• What you should do:
Reproduce every line of the material below without changing anything.

[Item position entries]
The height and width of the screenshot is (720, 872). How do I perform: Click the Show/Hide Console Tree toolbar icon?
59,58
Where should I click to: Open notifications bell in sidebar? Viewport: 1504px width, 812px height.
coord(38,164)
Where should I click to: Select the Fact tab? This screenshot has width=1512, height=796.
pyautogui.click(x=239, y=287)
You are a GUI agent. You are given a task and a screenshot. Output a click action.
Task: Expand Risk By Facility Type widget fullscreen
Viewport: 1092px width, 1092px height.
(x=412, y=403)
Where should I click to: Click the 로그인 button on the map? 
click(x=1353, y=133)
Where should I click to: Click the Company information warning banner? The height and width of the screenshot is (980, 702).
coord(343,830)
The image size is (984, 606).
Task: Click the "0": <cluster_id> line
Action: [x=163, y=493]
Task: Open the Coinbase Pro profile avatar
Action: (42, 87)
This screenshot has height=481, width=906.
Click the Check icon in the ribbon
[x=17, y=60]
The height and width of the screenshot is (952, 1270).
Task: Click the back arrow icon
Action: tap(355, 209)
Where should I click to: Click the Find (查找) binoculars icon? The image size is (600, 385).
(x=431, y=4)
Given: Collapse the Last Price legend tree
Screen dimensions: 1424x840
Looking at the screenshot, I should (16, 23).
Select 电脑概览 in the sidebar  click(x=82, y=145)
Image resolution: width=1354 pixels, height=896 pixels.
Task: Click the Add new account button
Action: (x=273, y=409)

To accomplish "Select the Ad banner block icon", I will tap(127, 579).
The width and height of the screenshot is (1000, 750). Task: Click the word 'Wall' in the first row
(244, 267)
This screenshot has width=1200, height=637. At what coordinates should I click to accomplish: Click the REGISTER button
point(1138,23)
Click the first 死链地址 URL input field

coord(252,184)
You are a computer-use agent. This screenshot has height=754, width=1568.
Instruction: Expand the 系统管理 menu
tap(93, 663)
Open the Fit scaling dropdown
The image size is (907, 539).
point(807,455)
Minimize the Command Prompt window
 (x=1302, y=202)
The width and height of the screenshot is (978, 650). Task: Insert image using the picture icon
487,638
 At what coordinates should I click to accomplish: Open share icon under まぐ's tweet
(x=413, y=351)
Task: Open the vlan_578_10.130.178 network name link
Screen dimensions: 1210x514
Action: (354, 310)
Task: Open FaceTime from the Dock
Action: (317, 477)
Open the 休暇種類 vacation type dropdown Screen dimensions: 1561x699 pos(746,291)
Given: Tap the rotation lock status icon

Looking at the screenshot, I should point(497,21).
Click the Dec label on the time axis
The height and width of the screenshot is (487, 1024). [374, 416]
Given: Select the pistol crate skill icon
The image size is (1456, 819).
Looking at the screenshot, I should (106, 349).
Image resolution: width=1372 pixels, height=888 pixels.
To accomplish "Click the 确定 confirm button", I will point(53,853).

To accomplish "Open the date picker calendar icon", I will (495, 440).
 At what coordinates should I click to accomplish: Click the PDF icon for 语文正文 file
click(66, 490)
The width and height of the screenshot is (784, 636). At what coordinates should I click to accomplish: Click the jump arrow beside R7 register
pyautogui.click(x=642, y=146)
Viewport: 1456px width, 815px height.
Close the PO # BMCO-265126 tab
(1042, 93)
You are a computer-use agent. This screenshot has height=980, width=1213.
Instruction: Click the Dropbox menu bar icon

• In response:
The height and width of the screenshot is (720, 872). How do I perform: Click the Show/Hide Console Tree toolbar icon?
59,58
Where should I click to: Open notifications bell in sidebar? Viewport: 1504px width, 812px height.
coord(38,164)
Where should I click to: Select the Fact tab? This screenshot has width=1512, height=796.
pyautogui.click(x=239, y=287)
You are a GUI agent. You are given a task and a screenshot. Output a click action.
Task: Expand Risk By Facility Type widget fullscreen
Viewport: 1092px width, 1092px height.
(x=412, y=403)
Where should I click to: Click the 로그인 button on the map? 
click(x=1353, y=133)
Where should I click to: Click the Company information warning banner? The height and width of the screenshot is (980, 702).
coord(343,830)
The image size is (984, 606).
Task: Click the "0": <cluster_id> line
Action: [x=163, y=493]
Task: Open the Coinbase Pro profile avatar
Action: (42, 87)
This screenshot has height=481, width=906.
Click the Check icon in the ribbon
[x=17, y=60]
The height and width of the screenshot is (952, 1270).
Task: Click the back arrow icon
Action: tap(355, 209)
Where should I click to: Click the Find (查找) binoculars icon? The image size is (600, 385).
(x=431, y=4)
Given: Collapse the Last Price legend tree
Screen dimensions: 1424x840
Looking at the screenshot, I should (16, 23).
Select 电脑概览 in the sidebar  click(x=82, y=145)
Image resolution: width=1354 pixels, height=896 pixels.
Task: Click the Add new account button
Action: (x=273, y=409)

To accomplish "Select the Ad banner block icon", I will tap(127, 579).
The width and height of the screenshot is (1000, 750). Task: Click the word 'Wall' in the first row
(244, 267)
This screenshot has width=1200, height=637. At what coordinates should I click to accomplish: Click the REGISTER button
point(1138,23)
Click the first 死链地址 URL input field

coord(252,184)
You are a computer-use agent. This screenshot has height=754, width=1568.
Instruction: Expand the 系统管理 menu
tap(93, 663)
Open the Fit scaling dropdown
The image size is (907, 539).
point(807,455)
Minimize the Command Prompt window
 (x=1302, y=202)
The width and height of the screenshot is (978, 650). Task: Insert image using the picture icon
487,638
 At what coordinates should I click to accomplish: Open share icon under まぐ's tweet
(x=413, y=351)
Task: Open the vlan_578_10.130.178 network name link
Screen dimensions: 1210x514
Action: (354, 310)
Task: Open FaceTime from the Dock
Action: (317, 477)
Open the 休暇種類 vacation type dropdown Screen dimensions: 1561x699 pos(746,291)
Given: Tap the rotation lock status icon

Looking at the screenshot, I should point(497,21).
Click the Dec label on the time axis
The height and width of the screenshot is (487, 1024). [374, 416]
Given: Select the pistol crate skill icon
The image size is (1456, 819).
Looking at the screenshot, I should (106, 349).
Image resolution: width=1372 pixels, height=888 pixels.
To accomplish "Click the 确定 confirm button", I will point(53,853).

To accomplish "Open the date picker calendar icon", I will (495, 440).
 At what coordinates should I click to accomplish: Click the PDF icon for 语文正文 file
click(66, 490)
The width and height of the screenshot is (784, 636). At what coordinates should I click to accomplish: Click the jump arrow beside R7 register
pyautogui.click(x=642, y=146)
Viewport: 1456px width, 815px height.
Close the PO # BMCO-265126 tab
(1042, 93)
You are a computer-use agent. This screenshot has height=980, width=1213.
Instruction: Click the Dropbox menu bar icon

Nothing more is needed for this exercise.